1. ## Calculate power of negative decimal number

Hello
I am new in this forum
I try to calculate

{-10}^{ 2.6}
using the calculator I get an error
but i write that way
{-10}^{ 2.6} = {-10}^{ 2+ 6/10} = {-10}^{ 2+ 3/5} = {-10}^{2 } * {-10}^{3/5 }
= 100 * {{-10}^{ 3} }^{1/ 5} = 100*{-1000}^{ 1/5} \approx -398.107
i don't know if it's correct
so for {-10}^{ 2.8} i get 630.957344480193

2. Originally Posted by shayw
Hello
I am new in this forum
I try to calculate

{-10}^{ 2.6}
using the calculator I get an error
but i write that way
{-10}^{ 2.6} = {-10}^{ 2+ 6/10} = {-10}^{ 2+ 3/5} = {-10}^{2 } * {-10}^{3/5 }
= 100 * {{-10}^{ 3} }^{1/ 5} = 100*{-1000}^{ 1/5} \approx -398.107
i don't know if it's correct
so for {-10}^{ 2.8} i get 630.957344480193

If the exponent of the root is odd you don't get a real result.

EDIT: Changed one word in the last sentence so it is (better?) understandable.

3. Looks good to me.

4. ## calculate power of negative decimal number

Hi shayw,
I assume you mean the power of a negative integer.

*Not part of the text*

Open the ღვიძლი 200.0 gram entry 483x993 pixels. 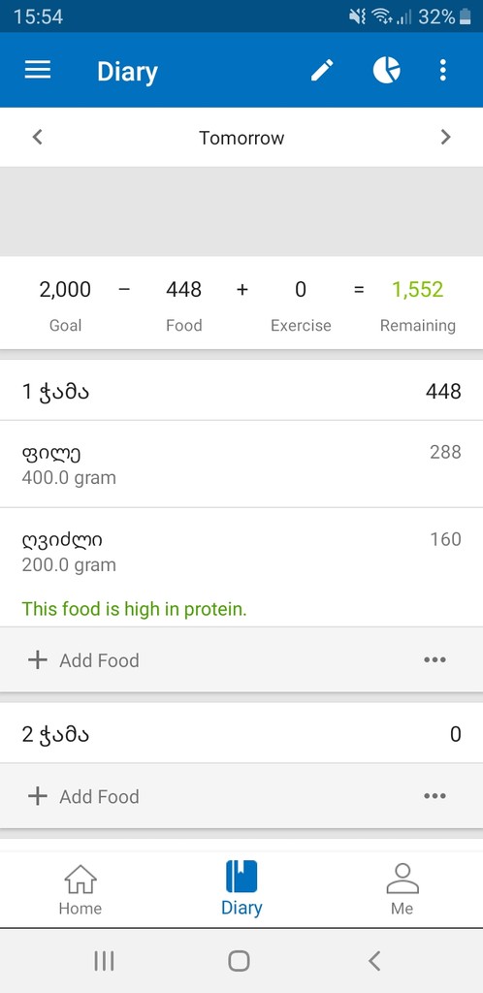coord(242,567)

You can simplify calculations by factoring the negative integer

-10^2.8 =(-1)^2.8 * 10^2.8
10^2.8 = 630.957
(-1)^2.8 =(-1)^2 *(-1)^.8=1*1 answer is positive

If the original problem was(-10)^2.7

(-10)^2.7 =(-1)^2.7 * 10^2.7
= (-1)^2 *(-1)^.5 * (-1)^.2 * 10^2.7
= 1*-1*1=-1

bjh

5. Originally Posted by earboth

If the exponent of the root isn't odd you don't get a real result.
How can you tell if a decimal number is even or odd? Do you just look at the last digit? Please realize that 10.7 also equals 10.70 and 10.700, etc. Note that 70 (and 700, 7000, ...) is even, so is 10.70 now even?

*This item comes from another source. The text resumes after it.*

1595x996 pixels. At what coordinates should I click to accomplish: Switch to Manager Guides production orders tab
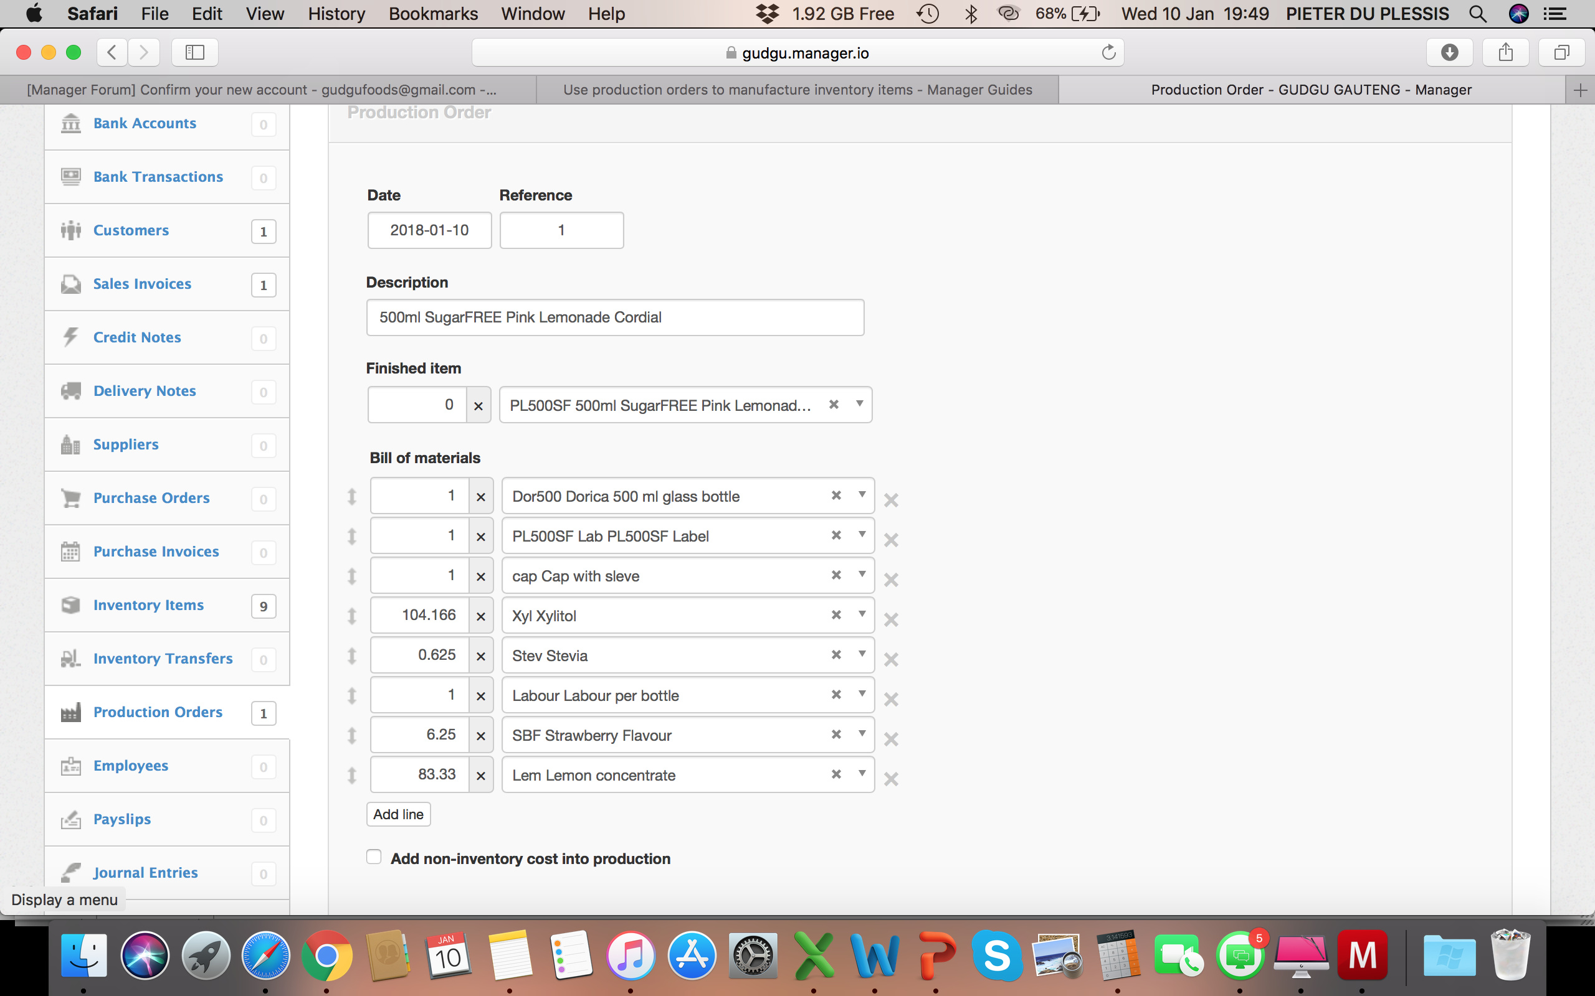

6. The exponent of the root? I think you mean the exponent of the base.
Steven

7. Originally Posted by mathprofessor
How can you tell if a decimal number is even or odd? Do you just look at the last digit? Please realize that 10.7 also equals 10.70 and 10.700, etc. Note that 70 (and 700, 7000, ...) is even, so is 10.70 now even?
1. You know that

$\displaystyle r^{\frac ew} = \sqrt[w]{r^e}$

(In German the number w is called exponent of the root. Maybe that's the reason why I used a wrong expression)

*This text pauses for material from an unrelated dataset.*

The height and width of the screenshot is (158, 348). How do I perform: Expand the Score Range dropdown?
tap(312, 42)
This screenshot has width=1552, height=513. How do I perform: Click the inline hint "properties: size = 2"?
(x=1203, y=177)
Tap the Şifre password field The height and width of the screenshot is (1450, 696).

2. Re-write an exponent as a completely simplified fraction. Then the denominator of this fraction indicates if it is an odd or even root.

$\displaystyle (-10)^{2.7} = (-10)^2 \cdot (-10)^{\frac7{10}} = \underbrace{100}_{real} \cdot \underbrace{\sqrt[10]{(-10)^7}}_{imaginary}$

8. Hi Bjhopper
If i understand the exponant must be a rationnal number
so -3^e or -3^pi can not be determined

Thanks

9. Yes, what I said about fractions was mostly wrong. I the power is irrational then the base can not be negative

10. Sorry, I did not know that yout notion was valid in another country

11. We can define exponentiation with irrational exponents by taking a limit.

$\displaystyle a^x=\lim_{n \to \infty} a^{x_n}$ where $\displaystyle (x_n)$ is a sequence of rationals converging to $\displaystyle x$.

12. Hi,
Yes, I know what you are saying. I clearly remember my teacher showing the sequence that approached sqrt 2. I do not see (yet) why such a sequence would help us know if for example (-3)^sqrt2 is a real number.
Thanks,
Steven

13. Dr. Steve didn't say it would help determine if such a root was real or not- only that it could be used to find the root if it existed. If $\displaystyle \{r_n= \frac{a_n}{b_n}\}$ is a sequence of rational numbers converging to $\displaystyle \sqrt{2}$ then for any positive real number, X, $\displaystyle (X)^{\sqrt{2}}$ is defined as the limit of the sequence $\displaystyle X^{r_n}= \sqrt[b_n]{X^{a_n}}$. In general, negative real numbers to an irrational power are not defined.

14. Ok, that cleared everything up for me. Thanks!